Provided text ::
44 of 395 comments (clear)

  1. Privacy by JPLemme · · Score: 4, Funny

    I can't speak for anybody else, but a lot of the time I don't *want* people to overhear what I'm asking my computer to do...

    1. Re:Privacy by methano · · Score: 2

      It was my understanding that Watson didn't actually get the answers from reading or from listening to Alex, but was, instead, fed the answers via text file. So, although this is a great conversation to have, it shouldn't have started from Watson on Jeopardy.

  2. Instructions? by CohibaVancouver · · Score: 4, Funny

    Open the pod bay doors, Hal.

    1. Re:Instructions? by dwarfsoft · · Score: 2

      I'm sorry, Dave. I'm afraid I can't do that.

      --
      Cheers, Chris
    2. Re:Instructions? by Hognoxious · · Score: 4, Funny

      sudo open the pod bay doors, Hal.

      --
      Confucius say, "Find worm in apple - bad. Find half a worm - worse."
    3. Re:Instructions? by Selfbain · · Score: 2

      Dave is not in the sudoers file. This incident will be reported.

      --
      Well, it has never been successfully tested.
    4. Re:Instructions? by Plunky · · Score: 2

      Yes, but to whom??

  3. background chatter by blymn · · Score: 2

    Not only privacy but the standard office would sound like a bar of a busy Friday night. Can you imagine loud howard dictating a document just over the cubicle wall?

  4. We'll know that we're in charge by aoeu · · Score: 2

    when swearing at them improves their performance.

    --
    All your database are belong to U.S.
  5. Time heals all trends by Waccoon · · Score: 4, Insightful

    Just give it 30 years. Once it becomes publicly available, it only takes one generation for society to get used to new tech.

    Personally, I find it impressive but annoying. I'm already driven nuts by people talking on cell phones all day, and I don't want to hear and endless stream of command instructions, either.

    1. Re:Time heals all trends by Skidborg · · Score: 5, Interesting

      Or the results of a recently fired employee raging through the office roaring "SELECT ALL! DELETE!"

      --
      Supporter of the +1 Over Dramatic mod option. In memory of apk.
    2. Re:Time heals all trends by Kjella · · Score: 2

      Personally, I find it impressive but annoying. I'm already driven nuts by people talking on cell phones all day, and I don't want to hear and endless stream of command instructions, either

      I doubt you will, voice communication is much slower, error prone and most people would rather type all day than talk all day.

      I think the advantage is more if you can replace the whole system with a voice command like a train ticket "one adult from [station] to [station], please" and it'll pop up the (hopefully) right thing, if not you can try again or dig through the selection like today. Hell, I'd be pretty happy for an elevator that'd understand what floor I wanted to go to. I guess some of this exists but at least not cheap and working well enough for me to run into it.

      --
      Live today, because you never know what tomorrow brings
    3. Re:Time heals all trends by Imrik · · Score: 2

      Or someone making a Youtube video and trolling with it.

    4. Re:Time heals all trends by eagle8635 · · Score: 2

      I think you've hit on the core problem. Speech would be a very poor input method for our current computer usage models. However, speech could be useful in communicating our desires to a computer, which then carries them out in a much more autonomous fashion than today.

What you need to do ::
1) In the comment thread, edit the passage starting with "sudo open the" and going on through "been successfully tested." so that "Dave" becomes "Frank", and give that passage back.
2) Answer these questions using the comment thread:
(a) What score did the comment by Skidborg receive?
(b) How many years does Waccoon say to give it?
(c) What kind of elevator does Kjella say would make Kjella pretty happy?

Recorded information ::
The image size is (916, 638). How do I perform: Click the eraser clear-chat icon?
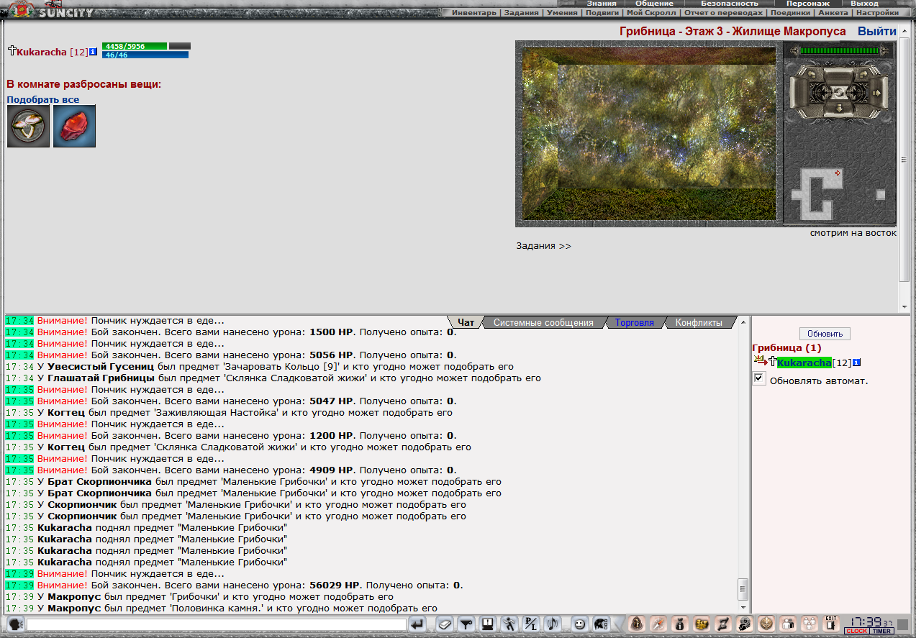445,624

---

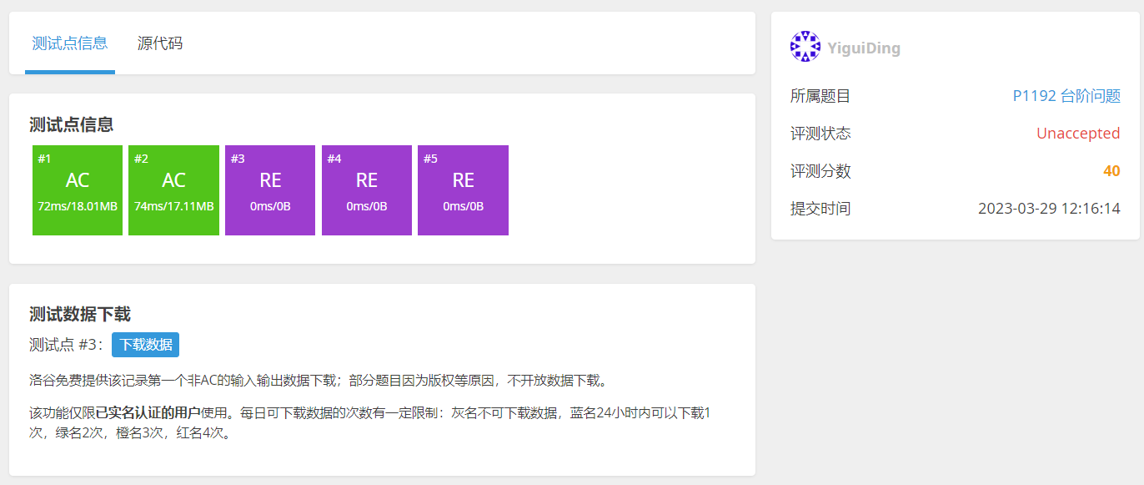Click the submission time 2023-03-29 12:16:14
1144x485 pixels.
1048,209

Answers per task ::
1)
sudo open the pod bay doors, Hal.

      --
      Confucius say, "Find worm in apple - bad. Find half a worm - worse."
    3. Re:Instructions? by Selfbain · · Score: 2

      Frank is not in the sudoers file. This incident will be reported.

      --
      Well, it has never been successfully tested.

2)
(a) Score: 5, Interesting.
(b) 30 years.
(c) An elevator that would understand what floor Kjella wanted to go to.